DOCUMENTO:
........
Olhemos para o resultado agora. Basta olhar para total_trabalham para vermos que a média talvez não seja a melhor representação de tendência central dessa variável. O valor novo para as linhas que continham missing (1, 4 e 6) passou a ser 5002, o que não parece ser a realidade desses países.

Em gastos, o mesmo é percebido. Por exemplo, na linha 4, o país American Samoa tinha um missing em gastos que foi substituído pela média dessa coluna. O novo valor em dólares de gastos com as 32 bibliotecas desse país passou a ser de R$357.736.161. Um valor absurdamente maior do que o provável valor real.

Vimos o problema de se substituir pela média. Ela é facilmente influenciada por valores extremos.

Uma solução poderia ser substituir pela mediana. A função seria basicamente a mesma e o resultado bem diferente:

O novo valor para os missings de total_trabalham agora é 175. O valor novo para as linhas que continham missing em gastos passou a ser R$1.810.863, o que parece estar mais adequado à realidade dos países que estamos vendo aqui. Já os missings de total_usuarios receberam o valor de 316.202, também mais condizente com os dados que estamos explorando.

Uma simples mudança da média para a mediana parece ter feito uma grande diferença aqui.

Imputação por regressão

Podemos personalizar ainda mais, caso a caso, o valor dessas três variáveis que contém missing.

Podemos fazer isso utilizando-se da regressão linear, um método que busca estimar os valores de y a partir de variáveis x.

Aqui, vamos estimar o valor de gastos, total_trabalham e total_usuarios usando as outras variáveis numéricas do nosso banco. Quais são essas?
........
Registros de uma coleção
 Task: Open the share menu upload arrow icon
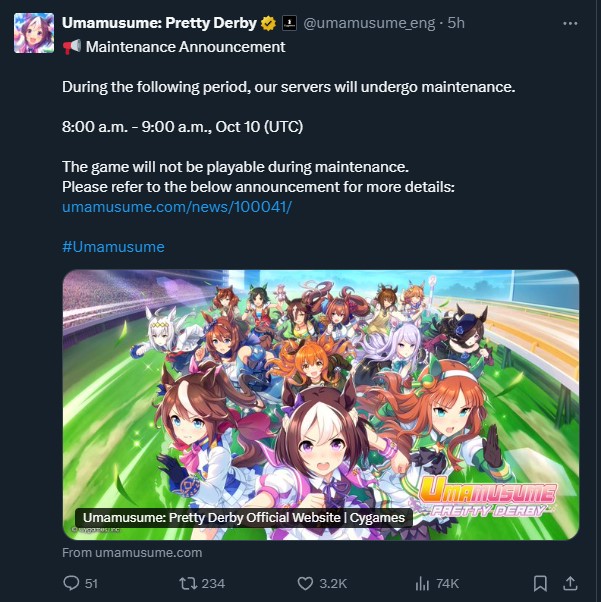[x=570, y=584]
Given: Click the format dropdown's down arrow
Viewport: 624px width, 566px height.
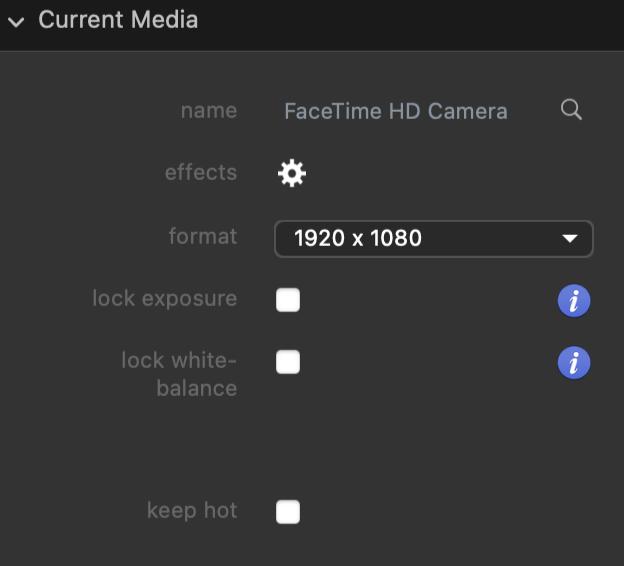Looking at the screenshot, I should [x=570, y=238].
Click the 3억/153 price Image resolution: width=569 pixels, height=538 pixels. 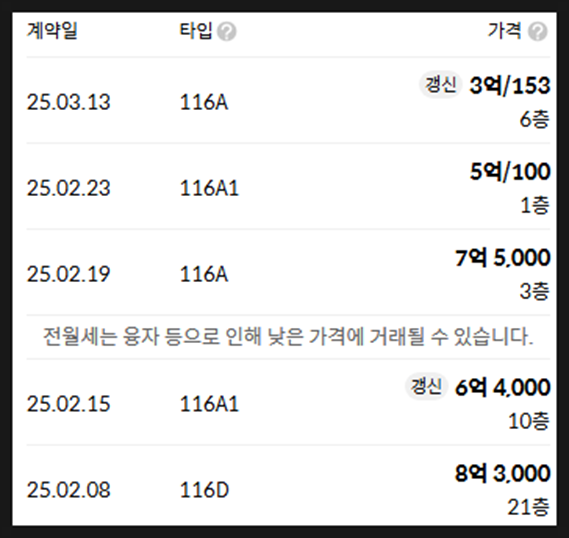click(510, 86)
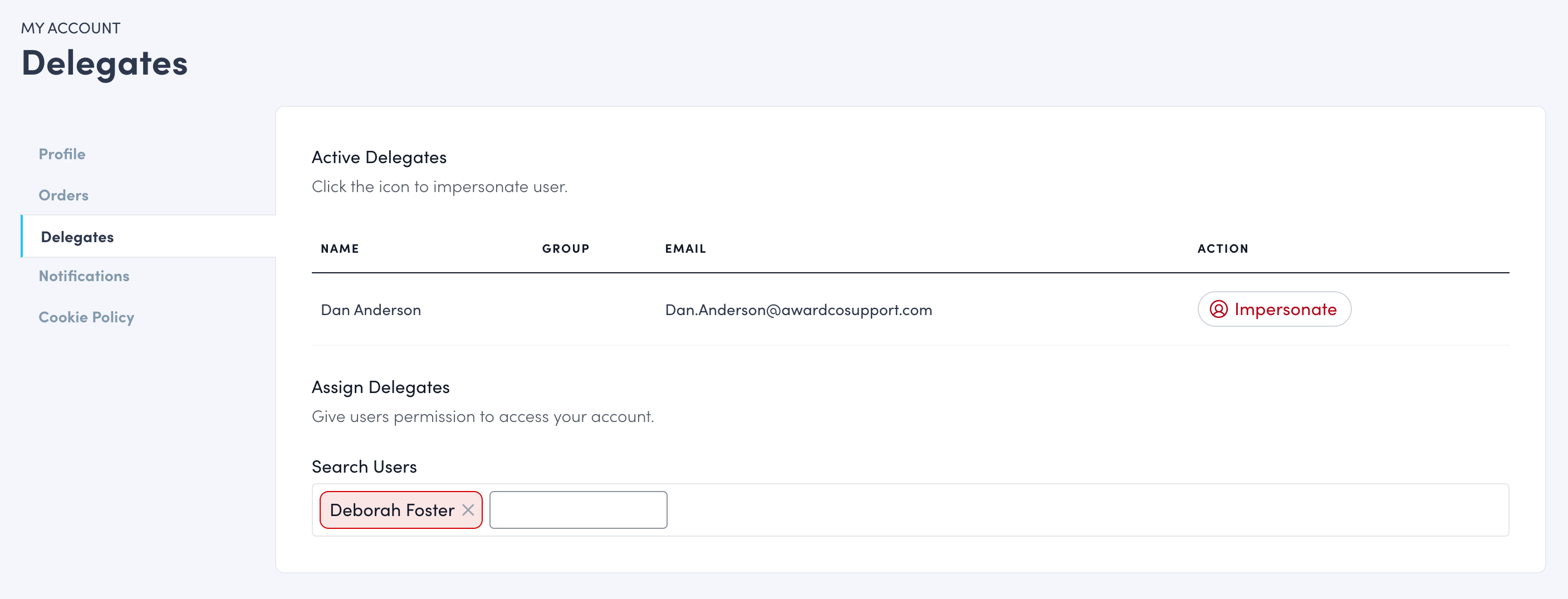Viewport: 1568px width, 599px height.
Task: Click the Active Delegates section heading
Action: pyautogui.click(x=379, y=157)
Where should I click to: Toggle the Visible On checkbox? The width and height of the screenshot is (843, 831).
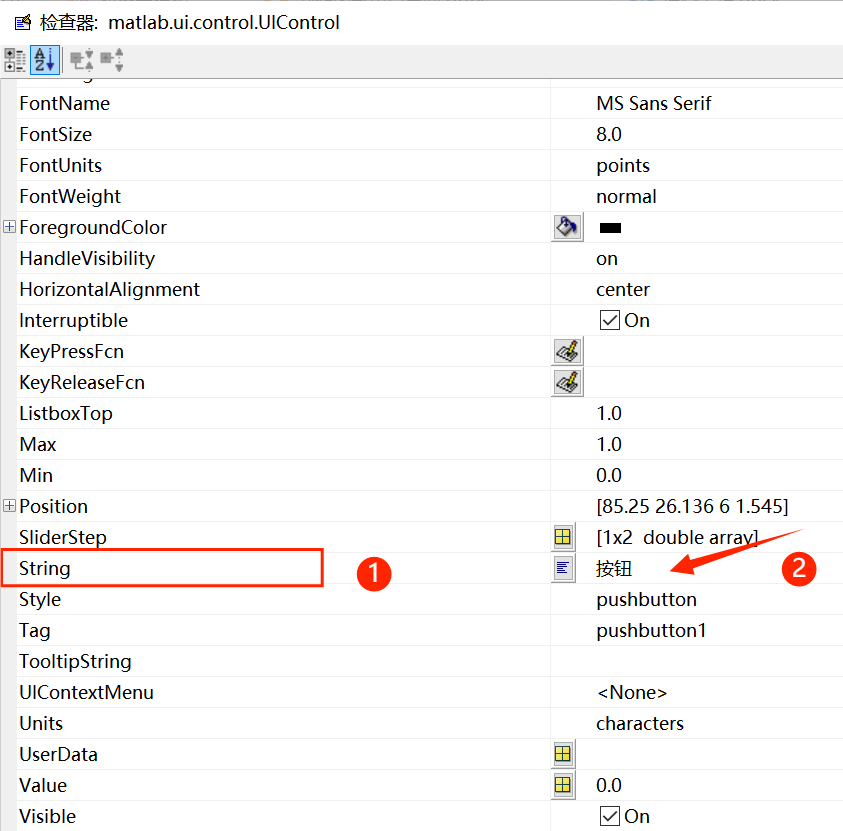609,816
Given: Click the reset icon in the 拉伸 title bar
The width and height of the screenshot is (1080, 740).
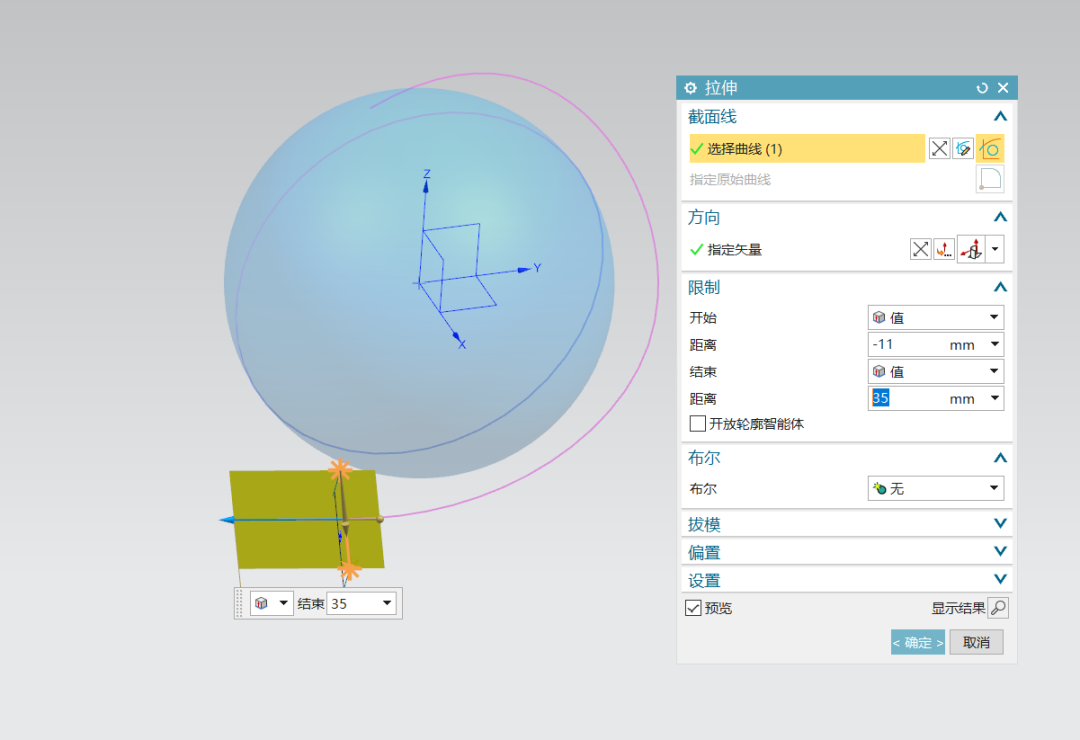Looking at the screenshot, I should (981, 87).
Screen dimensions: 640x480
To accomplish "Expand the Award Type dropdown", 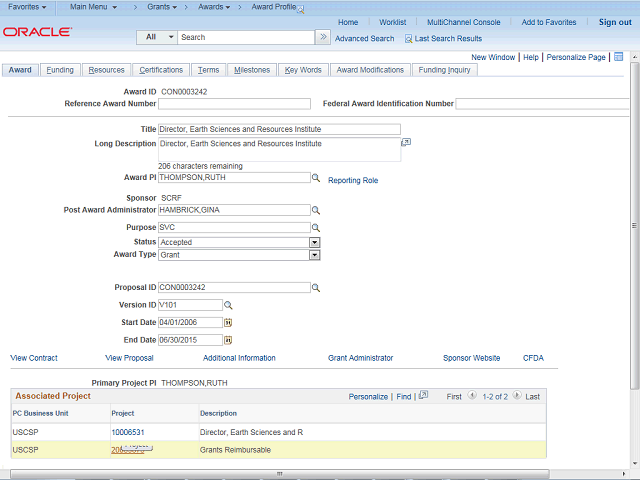I will coord(314,255).
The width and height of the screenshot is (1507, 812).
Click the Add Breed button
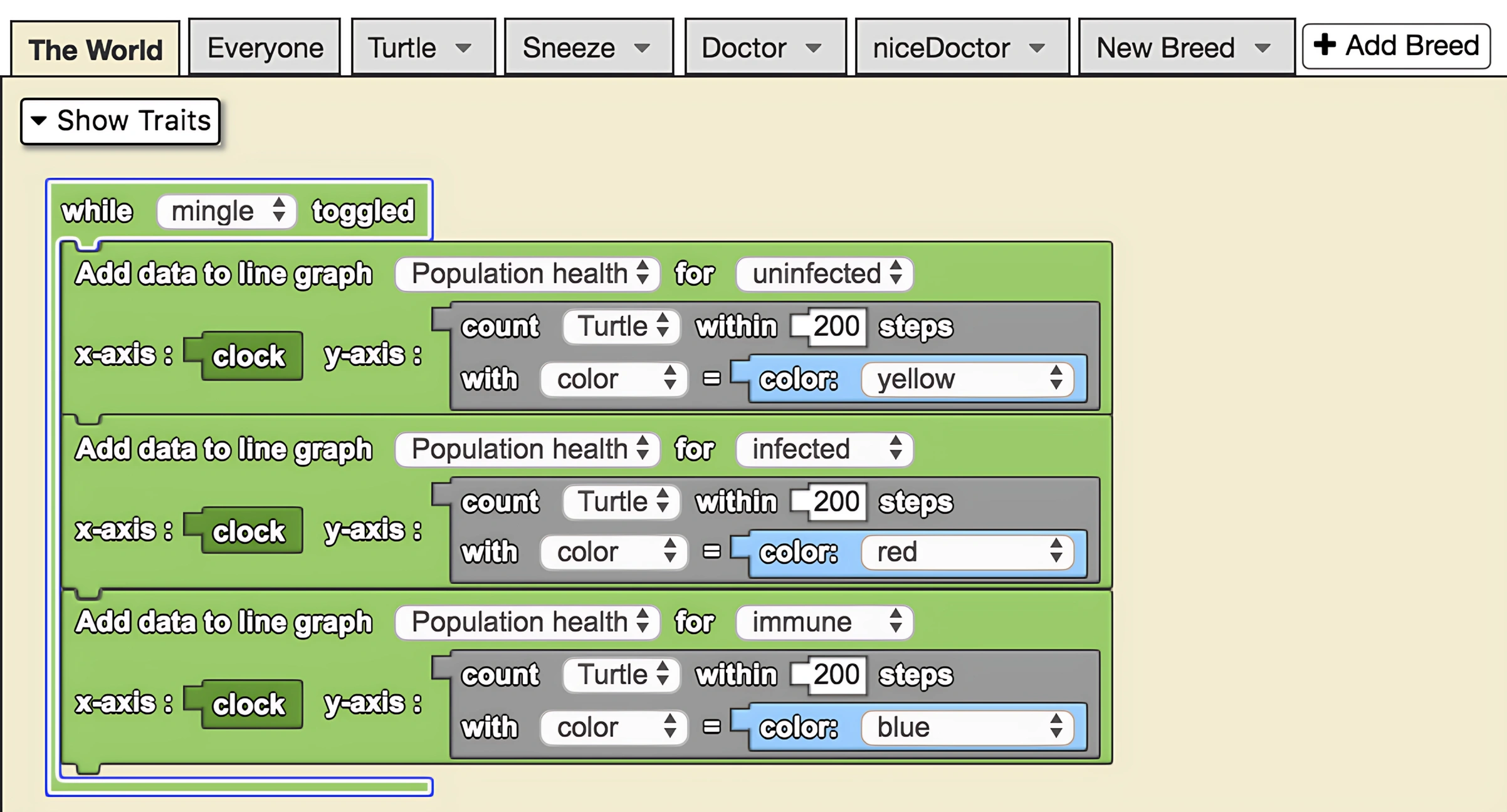pyautogui.click(x=1396, y=45)
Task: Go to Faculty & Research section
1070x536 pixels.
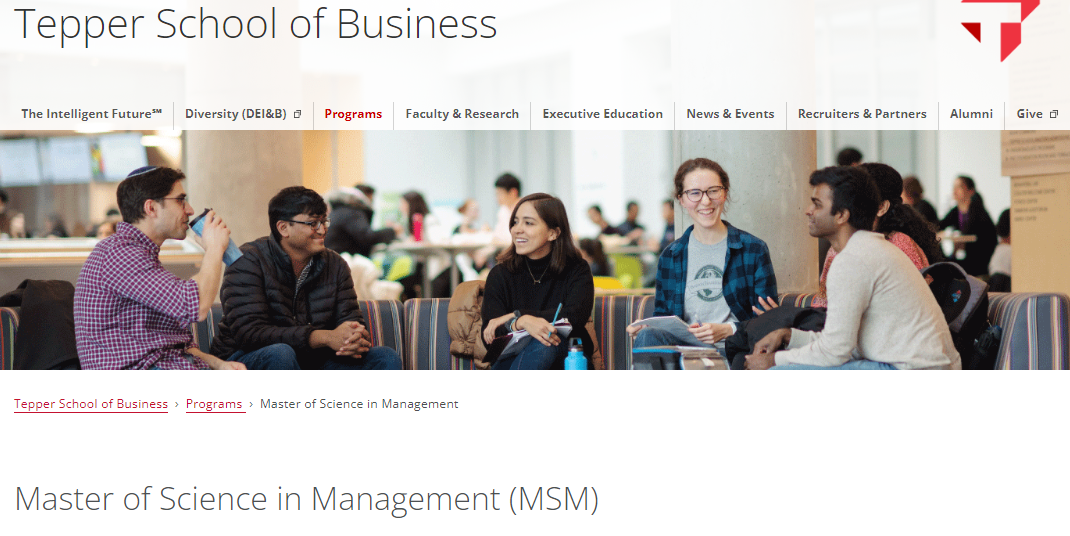Action: 462,114
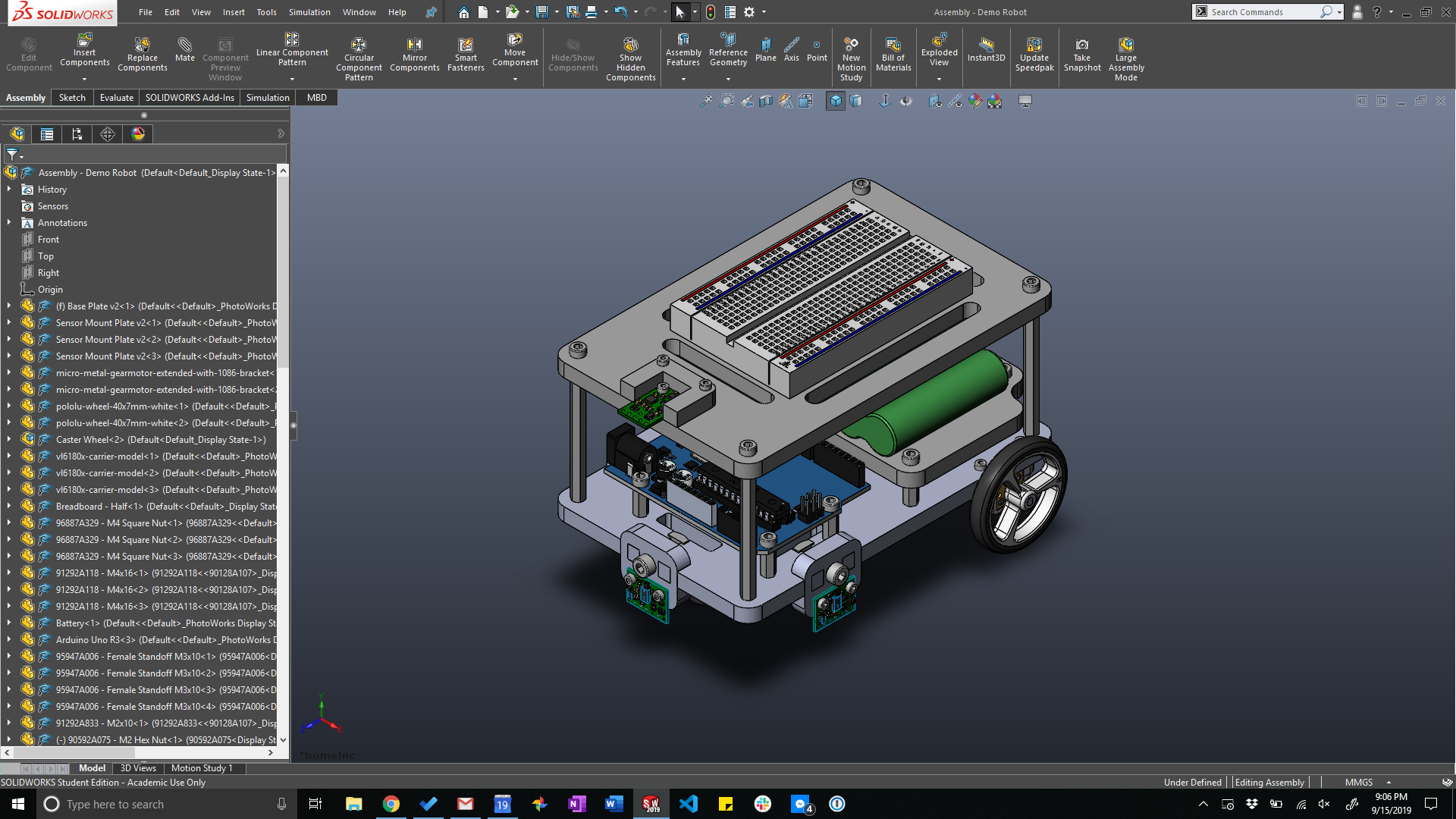Switch to the Evaluate ribbon tab
The height and width of the screenshot is (819, 1456).
pos(116,98)
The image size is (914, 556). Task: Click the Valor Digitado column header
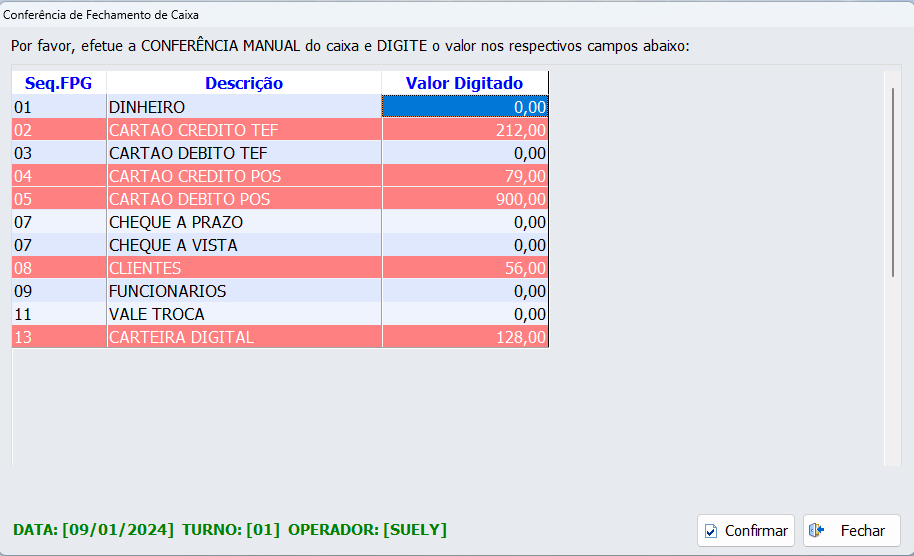pos(464,83)
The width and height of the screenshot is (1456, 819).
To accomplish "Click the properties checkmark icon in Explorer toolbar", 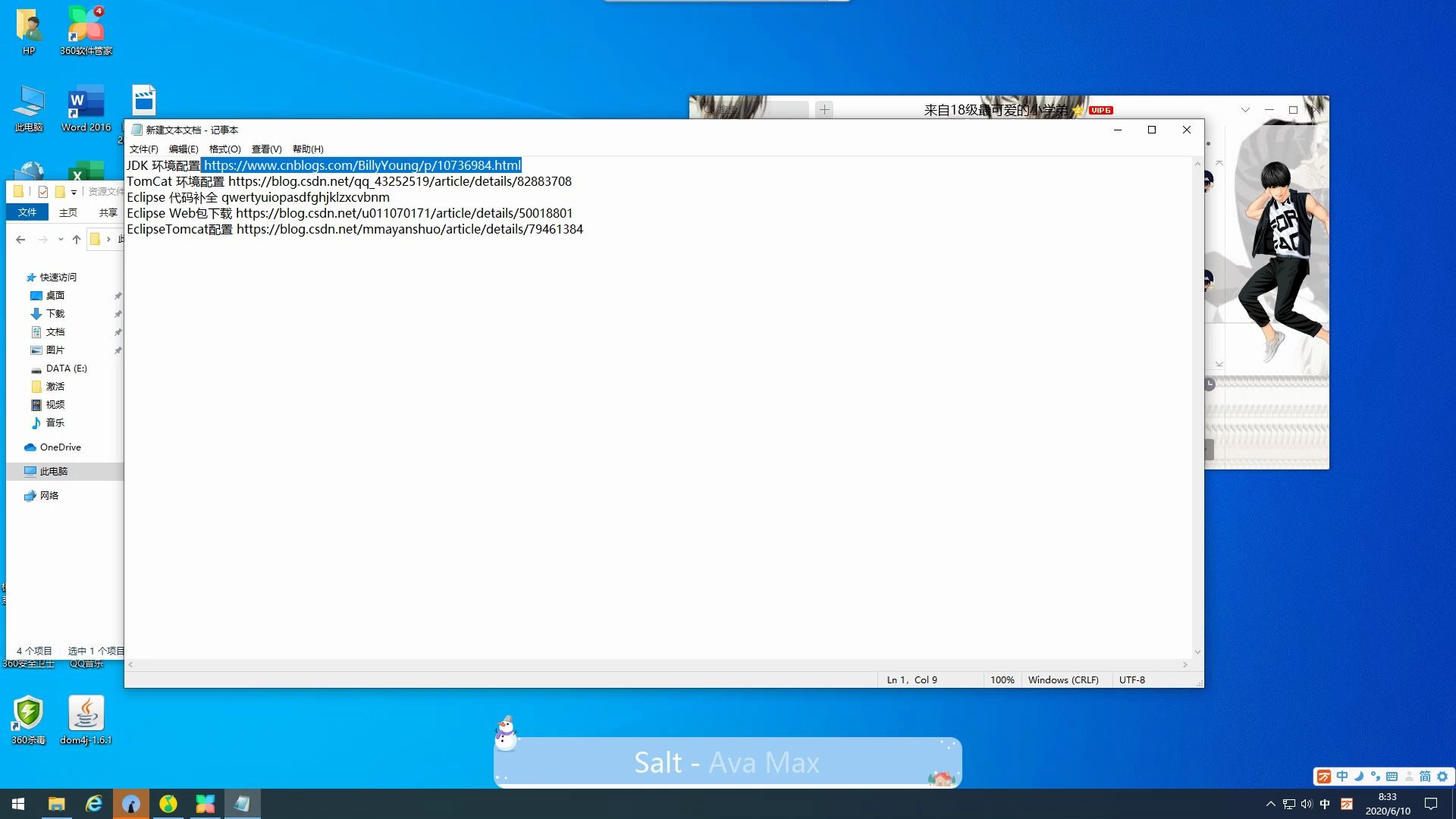I will click(43, 192).
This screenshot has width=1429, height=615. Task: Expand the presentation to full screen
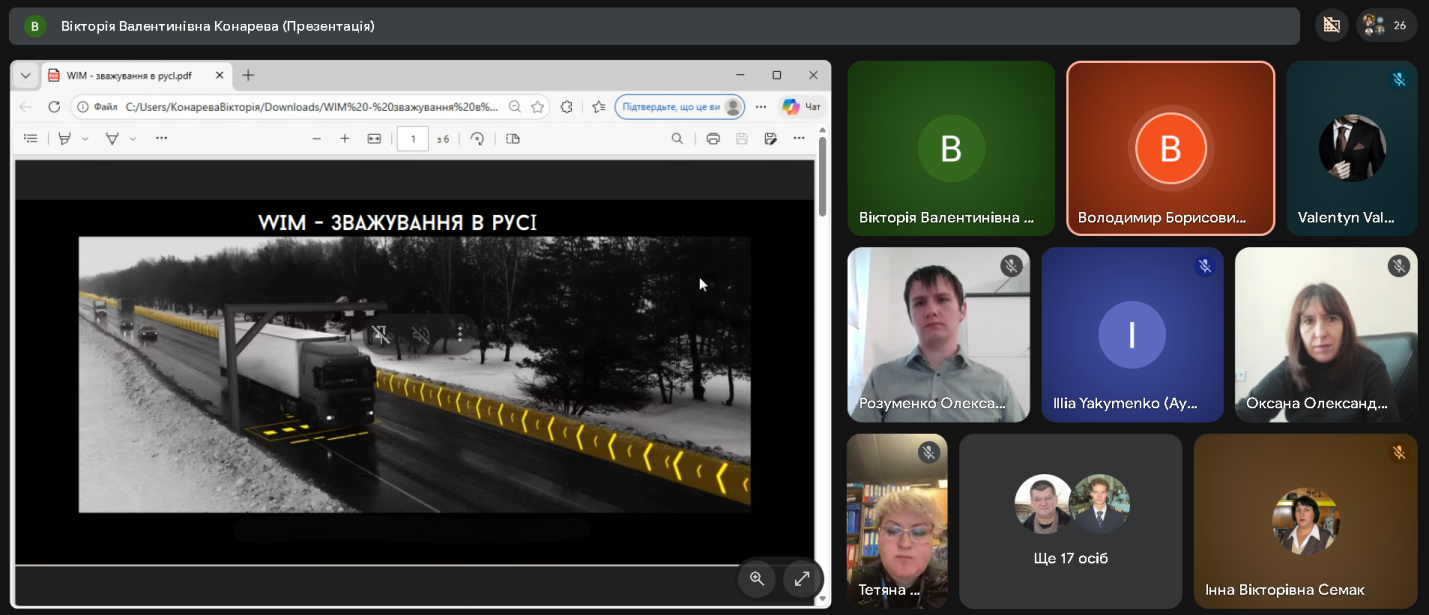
........
TAREFA PROPOSTA 1:
No texto sobre imputação de valores ausentes, que valor os missings de total_trabalham passaram a ter com a substituição pela mediana?
TAREFA PROPOSTA 2:
Reproduza literalmente o trecho do texto sobre imputação de valores ausentes que começa nas palavras "Em gastos, o" e termina após "que estamos explorando.".

RESPOSTA DO EXERCÍCIO 1:
175.

RESPOSTA DO EXERCÍCIO 2:
Em gastos, o mesmo é percebido. Por exemplo, na linha 4, o país American Samoa tinha um missing em gastos que foi substituído pela média dessa coluna. O novo valor em dólares de gastos com as 32 bibliotecas desse país passou a ser de R$357.736.161. Um valor absurdamente maior do que o provável valor real.

Vimos o problema de se substituir pela média. Ela é facilmente influenciada por valores extremos.

Uma solução poderia ser substituir pela mediana. A função seria basicamente a mesma e o resultado bem diferente:

O novo valor para os missings de total_trabalham agora é 175. O valor novo para as linhas que continham missing em gastos passou a ser R$1.810.863, o que parece estar mais adequado à realidade dos países que estamos vendo aqui. Já os missings de total_usuarios receberam o valor de 316.202, também mais condizente com os dados que estamos explorando.